Wi-Fi Health Care Systems to Hit $4.9B
There are two caveats, though. It's expected that this surge will be due to the $20 billion in stimulus funds, but also by the fact that: "...government security requirements including HIPAA often mean replacing older wireless equipment with modern versions." Who's to say that the system you'll be heavily invested in is "modern" enough, or will need upgrading later on? Yesterday, during a computer security Webinar, there was talk of HIPAA 2.0 as new standards of compliance are developed.
The second is ABI Research VP Stan Schatt's remark about health care wi-fi systems: "It is truly a Tower of Babel," meaning that multiple vendors are required to put together a system.
UPDATE: I just finished a phone conversation with Ken Kousky of IP3, Inc, a company that provides computer security training. During his Webinar yesterday "Zero Day Attacks and Bot-Nets in the Age of Compliance," he spoke of the idea that one of the consequences of ARRA will be the emergence of HIPAA 2.0, which led to the point I made above.
He also told me that he felt that HIPAA does a disservice by concentrating on privacy while not paying enough attention to data integrity (I would call authenticity) and data availability. We've all heard about the MRI systems that became infected with conficker because they were running Windows-embedded systems that were not being updated with security patches supposedly because of FDA regulations. It seems that the stories I read seemed to put the onus on the FDA. My question is why isn't there a mandate that these systems be air-gapped (not connected to the Internet)?
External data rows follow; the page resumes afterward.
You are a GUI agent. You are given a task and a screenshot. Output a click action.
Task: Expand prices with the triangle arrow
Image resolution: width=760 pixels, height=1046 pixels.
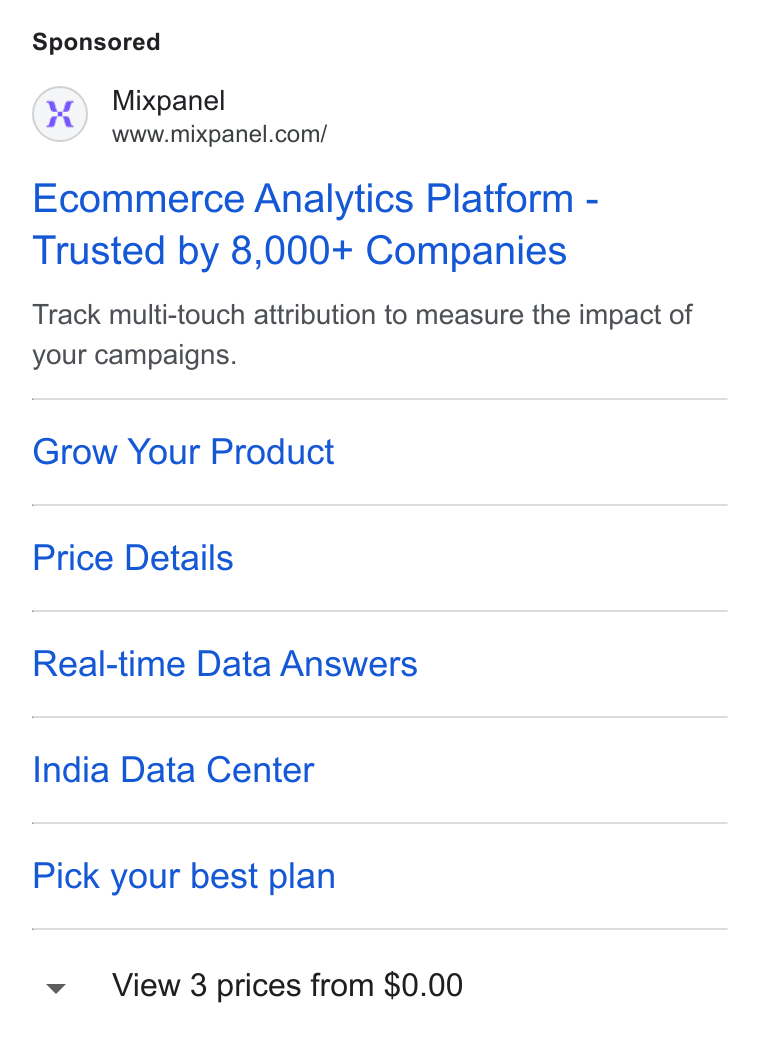tap(56, 988)
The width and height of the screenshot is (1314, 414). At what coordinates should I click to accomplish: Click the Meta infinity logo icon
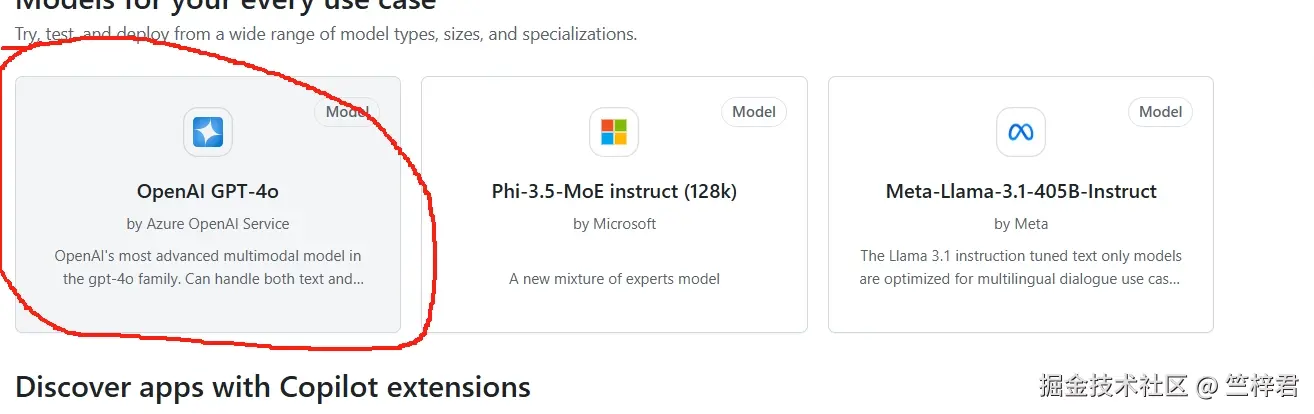1021,132
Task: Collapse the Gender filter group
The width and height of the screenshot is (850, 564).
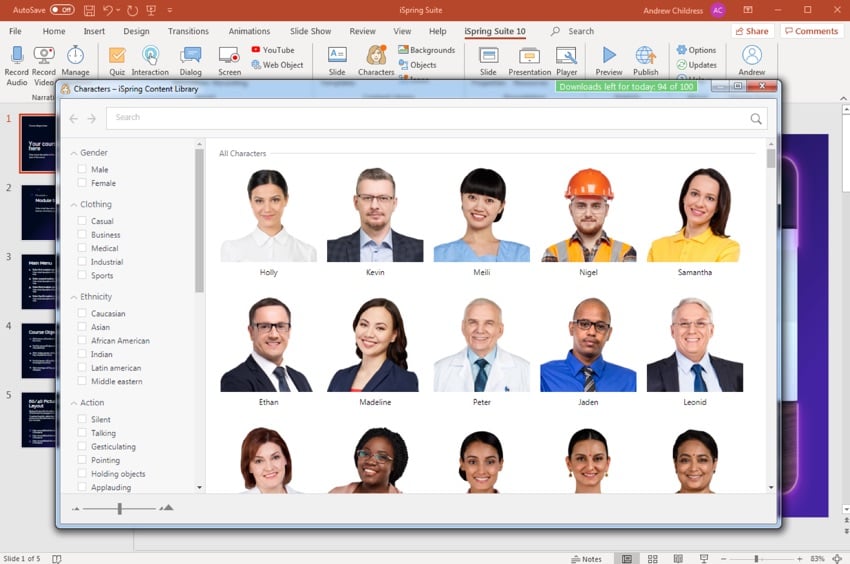Action: coord(74,153)
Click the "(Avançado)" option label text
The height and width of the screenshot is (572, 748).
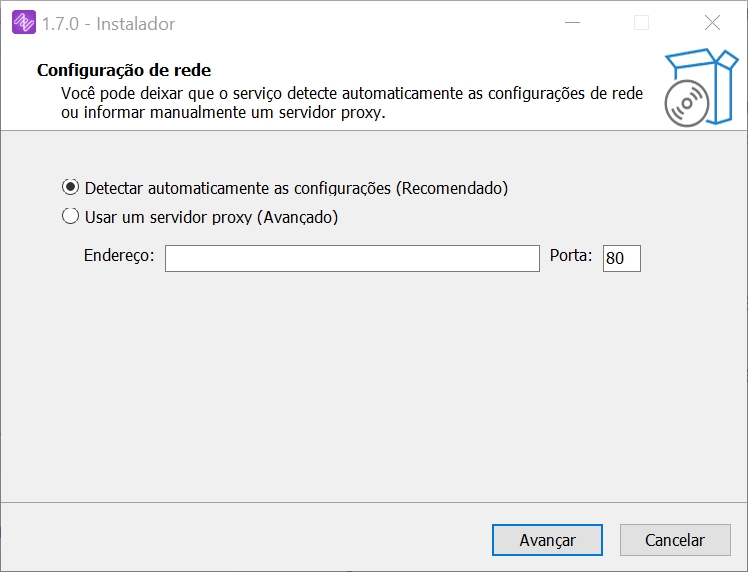tap(298, 217)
Regarding the topic of medical wireless, Ken told me that Wi-Fi security implemenation 802.11i is inadequate and a broader view of wireless security, broader than the IEEE connection, is needed to include cellular packets. He called this a holistic approach to security, which I think would be harder if multiple vendors are required to build this clinical wireless systems. Maybe I'm wrong on this. There are other issues to be addressed such as user authentication and VoIP handsets in the hospital setting.